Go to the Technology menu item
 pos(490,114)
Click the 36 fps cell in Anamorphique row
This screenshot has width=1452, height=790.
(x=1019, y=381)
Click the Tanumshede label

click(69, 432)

· · · · ·

Only the lines from the line with "Click the 36 fps cell in Anamorphique row" to the final line of the entries are to be returned, each exactly as written, both ends included.

Click the 36 fps cell in Anamorphique row
This screenshot has width=1452, height=790.
(x=1019, y=381)
Click the Tanumshede label

click(69, 432)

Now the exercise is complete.